L’un d’eux est Gowrishankar Jayaraj, un adolescent de 15 ans. Entouré de spectateurs cherchant à voir l’échiquier, Jayaraj joue les yeux bandés.
Le village des échecs de l’Inde
Jayaraj affronte un Baby John beaucoup plus âgé, dont l’expression trahit un malaise. Ses épaules affaissées et sa bouche pincée révèlent qu’il est à quelques coups de perdre sa quatrième partie en près de 40 minutes.
« Gowrishankar n’a que 15 ans et est déjà en quelque sorte un prodige des échecs. Il me bat même les yeux fermés », déclare John.
Jayaraj et John sont des habitants de Marottichal, un village tranquille d’environ 6 000 habitants situé au pied des Ghats occidentaux, dans le pittoresque district de Thrissur dans l’État du Kerala en Inde. Au début des années 2000, Marottichal a été connu par la communauté des échecs du Kerala comme le « Village des Échecs de l’Inde » car au moins une personne de chaque ménage est considérée comme compétente aux échecs.
« Plus de 4 500 personnes ici – ou 75 % – des 6 000 habitants du village sont des joueurs compétents », explique John, qui est également président de l’Association des échecs de Marottichal.
Un changement radical
Jayaraj est actuellement classé parmi les 600 meilleurs joueurs d’échecs actifs en Inde, selon la Fédération mondiale des échecs (FIDE), et espère contribuer à la stature croissante de l’Inde en tant que leader mondial dans ce sport.
En septembre, l’Inde a remporté les médailles d’or aux Olympiades d’échecs 2024. Ensuite, le plus jeune grand maître du pays, Gukesh Dommaraju, a remporté le Championnat du monde d’échecs en décembre. La maîtresse grande Koneru Humpy a également couronné une année victorieuse pour l’Inde après avoir remporté le Championnat du monde d’échecs rapide pour femmes de la FIDE le même mois.
Le rêve de Jayaraj reflète le long chemin parcouru par Marottichal pour se détacher d’une réputation très différente de celle qu’il possède actuellement.
Un passé troublé
Il y a quarante ans, le village était aux prises avec une crise d’addiction à l’alcool et de jeux de hasard qui menaçait de ruiner de nombreuses familles. Dans les années 1970, trois ménages de Marottichal produisaient de l’alcool à base de noix pour leur consommation personnelle. Mais au début des années 80, le village était devenu un centre régional de production d’alcool illicite.

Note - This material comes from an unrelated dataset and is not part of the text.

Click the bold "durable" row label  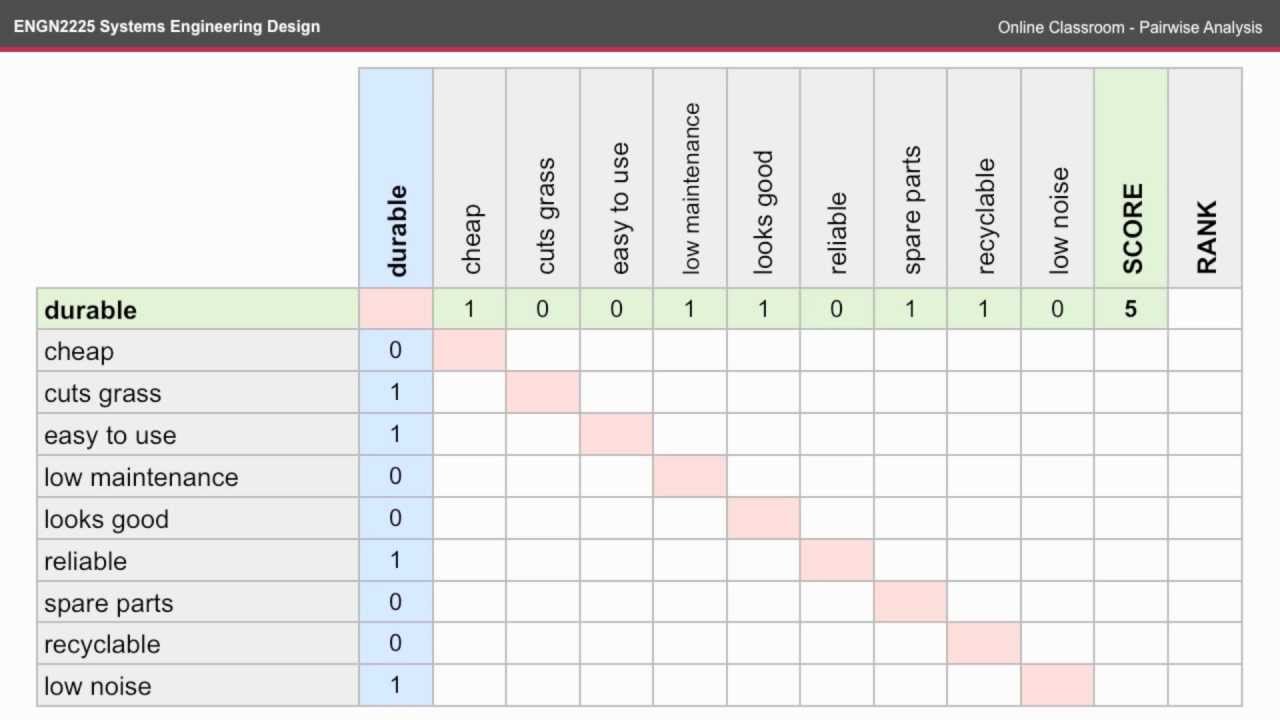click(x=90, y=310)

« Les gens ne se contentaient pas de boire, ils fabriquaient et vendaient de l’alcool dans leurs maisons chaque nuit », raconte Jayaraj Manazhy, un résident du village.
Les familles agricoles ont commencé à négliger leur bétail et leurs cultures, se tournant vers les jeux de cartes dans les maisons de production d’alcool. L’absence de revenus réguliers et la dépendance à l’alcool ont entraîné une pauvreté croissante.
Le sauveur du village
Ce n’est qu’avec le retour de Charaliyil Unnikrishnan, un ancien rebelle maoïste, à Marottichal à la fin des années 1980, qu’un changement a commencé. Unnikrishnan avait été rejeté par sa famille pour avoir rejoint un mouvement maoïste dans sa jeunesse. À son retour, il a ouvert une maison de thé au cœur du village, décidé à mettre fin à l’emprise de l’alcool sur sa communauté.

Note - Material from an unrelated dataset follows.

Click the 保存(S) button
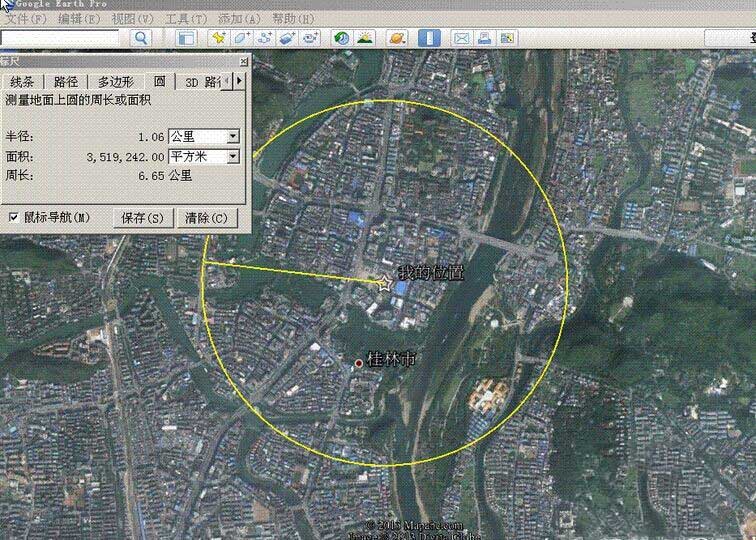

« C’était une période sombre pour notre communauté », se souvient-il. Unnikrishnan a alors commencé à rassembler un groupe d’amis pour agir contre la production d’alcool. Ils ont réussi à obtenir des informations sur les heures de production et ont organisé des raids pour détruire les fournitures cachées.
Après ces raids, Unnikrishnan a commencé à inviter les membres de la communauté à jouer aux échecs, un jeu qui les a réunis et a offert une alternative à l’alcool. « Nous avons commencé à parler de plus en plus des échecs », dit John.
Une nouvelle vie grâce aux échecs
Unnikrishnan a enseigné les échecs à près de 1 000 villageois, et aujourd’hui, plusieurs jeunes joueurs de Marottichal participent à des compétitions internationales. En 2016, Marottichal a été honoré d’un Record Universel Asiatique pour le plus grand nombre de joueurs amateurs jouant aux échecs simultanément en Asie.
« Les échecs m’ont redonné la vie », déclare Jayem Vallur, vice-président de l’Association des échecs de Marottichal, qui a lui-même récupéré d’un grave accident de la route grâce à ce jeu. Vallur attribue sa réhabilitation aux parties d’échecs régulières pendant son séjour à l’hôpital.
Un documentaire sur le village
En 2023, l’histoire de Marottichal a attiré l’attention du réalisateur Kabeer Khurana, qui a réalisé un film de 35 minutes, The Pawn of Marottichal, retraçant la lutte du village contre l’addiction jusqu’à sa réhabilitation. Khurana a été touché par l’enthousiasme et la passion des habitants lors de sa première visite.
À la maison de thé d’Unnikrishnan, les parties de midi commencent à se terminer. Vallur se prépare pour une dernière partie contre Jayaraj, qui sort victorieux à nouveau. « Je lui ai appris à jouer », sourit Vallur. « Il va faire la fierté de toute l’Inde. »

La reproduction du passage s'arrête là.